-- Begin --

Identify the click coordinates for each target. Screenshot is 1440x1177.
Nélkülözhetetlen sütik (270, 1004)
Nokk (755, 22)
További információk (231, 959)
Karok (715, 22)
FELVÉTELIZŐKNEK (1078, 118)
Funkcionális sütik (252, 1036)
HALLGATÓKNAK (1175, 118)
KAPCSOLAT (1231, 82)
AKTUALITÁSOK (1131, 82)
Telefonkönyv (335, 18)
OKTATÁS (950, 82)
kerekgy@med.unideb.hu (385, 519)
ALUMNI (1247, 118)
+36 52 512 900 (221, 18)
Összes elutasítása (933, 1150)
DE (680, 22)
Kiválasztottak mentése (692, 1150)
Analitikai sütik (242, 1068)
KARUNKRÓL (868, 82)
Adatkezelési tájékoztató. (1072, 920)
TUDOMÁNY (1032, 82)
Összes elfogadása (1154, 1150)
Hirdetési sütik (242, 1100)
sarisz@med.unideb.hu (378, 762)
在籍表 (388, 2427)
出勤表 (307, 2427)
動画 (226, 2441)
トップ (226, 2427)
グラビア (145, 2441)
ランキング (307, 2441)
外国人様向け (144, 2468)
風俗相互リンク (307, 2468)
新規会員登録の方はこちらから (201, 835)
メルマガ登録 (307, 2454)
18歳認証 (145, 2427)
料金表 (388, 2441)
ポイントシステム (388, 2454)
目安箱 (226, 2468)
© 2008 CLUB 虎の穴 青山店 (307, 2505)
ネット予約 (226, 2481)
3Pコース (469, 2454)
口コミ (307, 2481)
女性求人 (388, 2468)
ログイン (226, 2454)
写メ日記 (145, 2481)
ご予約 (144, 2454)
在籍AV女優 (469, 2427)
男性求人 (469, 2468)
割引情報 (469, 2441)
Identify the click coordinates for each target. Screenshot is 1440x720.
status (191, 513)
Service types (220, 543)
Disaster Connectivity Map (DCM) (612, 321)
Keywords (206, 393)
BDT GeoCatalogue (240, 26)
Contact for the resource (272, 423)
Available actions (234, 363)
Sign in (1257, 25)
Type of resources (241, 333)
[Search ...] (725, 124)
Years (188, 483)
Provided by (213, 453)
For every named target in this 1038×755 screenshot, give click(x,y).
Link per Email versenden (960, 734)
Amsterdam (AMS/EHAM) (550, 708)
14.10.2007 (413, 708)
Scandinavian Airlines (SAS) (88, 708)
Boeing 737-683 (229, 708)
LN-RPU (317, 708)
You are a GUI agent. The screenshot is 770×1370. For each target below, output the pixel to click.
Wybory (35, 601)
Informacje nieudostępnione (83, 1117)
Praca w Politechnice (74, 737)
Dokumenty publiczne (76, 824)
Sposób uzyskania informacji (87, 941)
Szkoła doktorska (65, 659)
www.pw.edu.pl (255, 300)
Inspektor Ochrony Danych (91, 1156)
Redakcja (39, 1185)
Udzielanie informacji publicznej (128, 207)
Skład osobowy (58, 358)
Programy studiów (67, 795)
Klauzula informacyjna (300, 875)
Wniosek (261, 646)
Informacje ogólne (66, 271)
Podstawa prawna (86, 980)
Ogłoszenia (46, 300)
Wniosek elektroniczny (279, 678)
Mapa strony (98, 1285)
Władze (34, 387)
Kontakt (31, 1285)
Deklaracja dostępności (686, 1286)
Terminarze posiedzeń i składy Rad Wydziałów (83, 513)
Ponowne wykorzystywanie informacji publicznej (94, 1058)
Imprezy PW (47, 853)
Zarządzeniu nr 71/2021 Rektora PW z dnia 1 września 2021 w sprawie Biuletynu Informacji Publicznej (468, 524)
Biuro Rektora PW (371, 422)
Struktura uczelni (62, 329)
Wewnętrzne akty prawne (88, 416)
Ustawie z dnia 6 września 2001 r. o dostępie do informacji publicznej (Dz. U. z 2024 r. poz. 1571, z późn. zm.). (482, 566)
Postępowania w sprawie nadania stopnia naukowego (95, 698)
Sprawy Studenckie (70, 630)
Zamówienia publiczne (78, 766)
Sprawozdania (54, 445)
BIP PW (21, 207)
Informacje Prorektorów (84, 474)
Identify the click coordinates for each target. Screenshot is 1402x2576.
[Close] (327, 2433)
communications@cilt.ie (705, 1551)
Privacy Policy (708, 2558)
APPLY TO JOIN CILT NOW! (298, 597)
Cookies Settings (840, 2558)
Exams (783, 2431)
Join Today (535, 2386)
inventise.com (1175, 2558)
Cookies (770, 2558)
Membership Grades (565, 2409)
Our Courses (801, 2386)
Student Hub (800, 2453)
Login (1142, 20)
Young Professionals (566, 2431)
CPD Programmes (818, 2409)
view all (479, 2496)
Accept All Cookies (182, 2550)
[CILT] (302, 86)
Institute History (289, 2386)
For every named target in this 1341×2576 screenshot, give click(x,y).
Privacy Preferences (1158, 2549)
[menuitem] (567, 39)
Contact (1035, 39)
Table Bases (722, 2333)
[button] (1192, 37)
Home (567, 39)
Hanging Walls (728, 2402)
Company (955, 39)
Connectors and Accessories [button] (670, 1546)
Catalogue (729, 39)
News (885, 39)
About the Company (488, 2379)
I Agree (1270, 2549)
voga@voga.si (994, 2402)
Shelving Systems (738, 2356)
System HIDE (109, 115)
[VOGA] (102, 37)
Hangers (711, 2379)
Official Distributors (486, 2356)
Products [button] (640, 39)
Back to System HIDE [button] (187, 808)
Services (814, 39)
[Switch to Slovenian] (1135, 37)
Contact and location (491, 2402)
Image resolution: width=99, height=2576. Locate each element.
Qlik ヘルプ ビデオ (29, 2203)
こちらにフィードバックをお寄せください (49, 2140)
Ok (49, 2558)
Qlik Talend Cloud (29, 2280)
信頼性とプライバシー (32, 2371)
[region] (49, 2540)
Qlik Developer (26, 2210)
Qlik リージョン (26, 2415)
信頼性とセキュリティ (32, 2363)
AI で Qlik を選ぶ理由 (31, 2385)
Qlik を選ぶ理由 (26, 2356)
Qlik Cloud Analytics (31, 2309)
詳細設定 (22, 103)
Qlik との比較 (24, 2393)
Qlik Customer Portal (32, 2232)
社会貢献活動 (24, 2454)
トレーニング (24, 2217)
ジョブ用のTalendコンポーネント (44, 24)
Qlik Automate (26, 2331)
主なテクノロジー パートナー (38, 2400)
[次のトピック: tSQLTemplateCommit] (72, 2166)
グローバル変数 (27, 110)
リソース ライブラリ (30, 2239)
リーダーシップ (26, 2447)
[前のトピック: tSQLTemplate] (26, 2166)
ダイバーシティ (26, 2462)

-- End --

» **TASK DESCRIPTION**: Return every line of the records above unchanged, from the first line through the last.

» **WORKED ANSWER**:
Identify the click coordinates for each target. Screenshot is 1440x1177.
Nélkülözhetetlen sütik (270, 1004)
Nokk (755, 22)
További információk (231, 959)
Karok (715, 22)
FELVÉTELIZŐKNEK (1078, 118)
Funkcionális sütik (252, 1036)
HALLGATÓKNAK (1175, 118)
KAPCSOLAT (1231, 82)
AKTUALITÁSOK (1131, 82)
Telefonkönyv (335, 18)
OKTATÁS (950, 82)
kerekgy@med.unideb.hu (385, 519)
ALUMNI (1247, 118)
+36 52 512 900 (221, 18)
Összes elutasítása (933, 1150)
DE (680, 22)
Kiválasztottak mentése (692, 1150)
Analitikai sütik (242, 1068)
KARUNKRÓL (868, 82)
Adatkezelési tájékoztató. (1072, 920)
TUDOMÁNY (1032, 82)
Összes elfogadása (1154, 1150)
Hirdetési sütik (242, 1100)
sarisz@med.unideb.hu (378, 762)
在籍表 (388, 2427)
出勤表 (307, 2427)
動画 (226, 2441)
トップ (226, 2427)
グラビア (145, 2441)
ランキング (307, 2441)
外国人様向け (144, 2468)
風俗相互リンク (307, 2468)
新規会員登録の方はこちらから (201, 835)
メルマガ登録 (307, 2454)
18歳認証 (145, 2427)
料金表 (388, 2441)
ポイントシステム (388, 2454)
目安箱 (226, 2468)
© 2008 CLUB 虎の穴 青山店 (307, 2505)
ネット予約 (226, 2481)
3Pコース (469, 2454)
口コミ (307, 2481)
女性求人 (388, 2468)
ログイン (226, 2454)
写メ日記 (145, 2481)
ご予約 (144, 2454)
在籍AV女優 (469, 2427)
男性求人 (469, 2468)
割引情報 (469, 2441)
Identify the click coordinates for each target. Screenshot is 1440x720.
status (191, 513)
Service types (220, 543)
Disaster Connectivity Map (DCM) (612, 321)
Keywords (206, 393)
BDT GeoCatalogue (240, 26)
Contact for the resource (272, 423)
Available actions (234, 363)
Sign in (1257, 25)
Type of resources (241, 333)
[Search ...] (725, 124)
Years (188, 483)
Provided by (213, 453)
For every named target in this 1038×755 screenshot, give click(x,y).
Link per Email versenden (960, 734)
Amsterdam (AMS/EHAM) (550, 708)
14.10.2007 (413, 708)
Scandinavian Airlines (SAS) (88, 708)
Boeing 737-683 (229, 708)
LN-RPU (317, 708)
You are a GUI agent. The screenshot is 770×1370. For each target below, output the pixel to click.
Wybory (35, 601)
Informacje nieudostępnione (83, 1117)
Praca w Politechnice (74, 737)
Dokumenty publiczne (76, 824)
Sposób uzyskania informacji (87, 941)
Szkoła doktorska (65, 659)
www.pw.edu.pl (255, 300)
Inspektor Ochrony Danych (91, 1156)
Redakcja (39, 1185)
Udzielanie informacji publicznej (128, 207)
Skład osobowy (58, 358)
Programy studiów (67, 795)
Klauzula informacyjna (300, 875)
Wniosek (261, 646)
Informacje ogólne (66, 271)
Podstawa prawna (86, 980)
Ogłoszenia (46, 300)
Wniosek elektroniczny (279, 678)
Mapa strony (98, 1285)
Władze (34, 387)
Kontakt (31, 1285)
Deklaracja dostępności (686, 1286)
Terminarze posiedzeń i składy Rad Wydziałów (83, 513)
Ponowne wykorzystywanie informacji publicznej (94, 1058)
Imprezy PW (47, 853)
Zarządzeniu nr 71/2021 Rektora PW z dnia 1 września 2021 w sprawie Biuletynu Informacji Publicznej (468, 524)
Biuro Rektora PW (371, 422)
Struktura uczelni (62, 329)
Wewnętrzne akty prawne (88, 416)
Ustawie z dnia 6 września 2001 r. o dostępie do informacji publicznej (Dz. U. z 2024 r. poz. 1571, z późn. zm.). (482, 566)
Postępowania w sprawie nadania stopnia naukowego (95, 698)
Sprawy Studenckie (70, 630)
Zamówienia publiczne (78, 766)
Sprawozdania (54, 445)
BIP PW (21, 207)
Informacje Prorektorów (84, 474)
Identify the click coordinates for each target. Screenshot is 1402x2576.
[Close] (327, 2433)
communications@cilt.ie (705, 1551)
Privacy Policy (708, 2558)
APPLY TO JOIN CILT NOW! (298, 597)
Cookies Settings (840, 2558)
Exams (783, 2431)
Join Today (535, 2386)
inventise.com (1175, 2558)
Cookies (770, 2558)
Membership Grades (565, 2409)
Our Courses (801, 2386)
Student Hub (800, 2453)
Login (1142, 20)
Young Professionals (566, 2431)
CPD Programmes (818, 2409)
view all (479, 2496)
Accept All Cookies (182, 2550)
[CILT] (302, 86)
Institute History (289, 2386)
For every named target in this 1341×2576 screenshot, give click(x,y).
Privacy Preferences (1158, 2549)
[menuitem] (567, 39)
Contact (1035, 39)
Table Bases (722, 2333)
[button] (1192, 37)
Home (567, 39)
Hanging Walls (728, 2402)
Company (955, 39)
Connectors and Accessories [button] (670, 1546)
Catalogue (729, 39)
News (885, 39)
About the Company (488, 2379)
I Agree (1270, 2549)
voga@voga.si (994, 2402)
Shelving Systems (738, 2356)
System HIDE (109, 115)
[VOGA] (102, 37)
Hangers (711, 2379)
Official Distributors (486, 2356)
Products [button] (640, 39)
Back to System HIDE [button] (187, 808)
Services (814, 39)
[Switch to Slovenian] (1135, 37)
Contact and location (491, 2402)
Image resolution: width=99, height=2576. Locate each element.
Qlik ヘルプ ビデオ (29, 2203)
こちらにフィードバックをお寄せください (49, 2140)
Ok (49, 2558)
Qlik Talend Cloud (29, 2280)
信頼性とプライバシー (32, 2371)
[region] (49, 2540)
Qlik Developer (26, 2210)
Qlik リージョン (26, 2415)
信頼性とセキュリティ (32, 2363)
AI で Qlik を選ぶ理由 (31, 2385)
Qlik を選ぶ理由 (26, 2356)
Qlik Cloud Analytics (31, 2309)
詳細設定 (22, 103)
Qlik との比較 (24, 2393)
Qlik Customer Portal (32, 2232)
社会貢献活動 (24, 2454)
トレーニング (24, 2217)
ジョブ用のTalendコンポーネント (44, 24)
Qlik Automate (26, 2331)
主なテクノロジー パートナー (38, 2400)
[次のトピック: tSQLTemplateCommit] (72, 2166)
グローバル変数 (27, 110)
リソース ライブラリ (30, 2239)
リーダーシップ (26, 2447)
[前のトピック: tSQLTemplate] (26, 2166)
ダイバーシティ (26, 2462)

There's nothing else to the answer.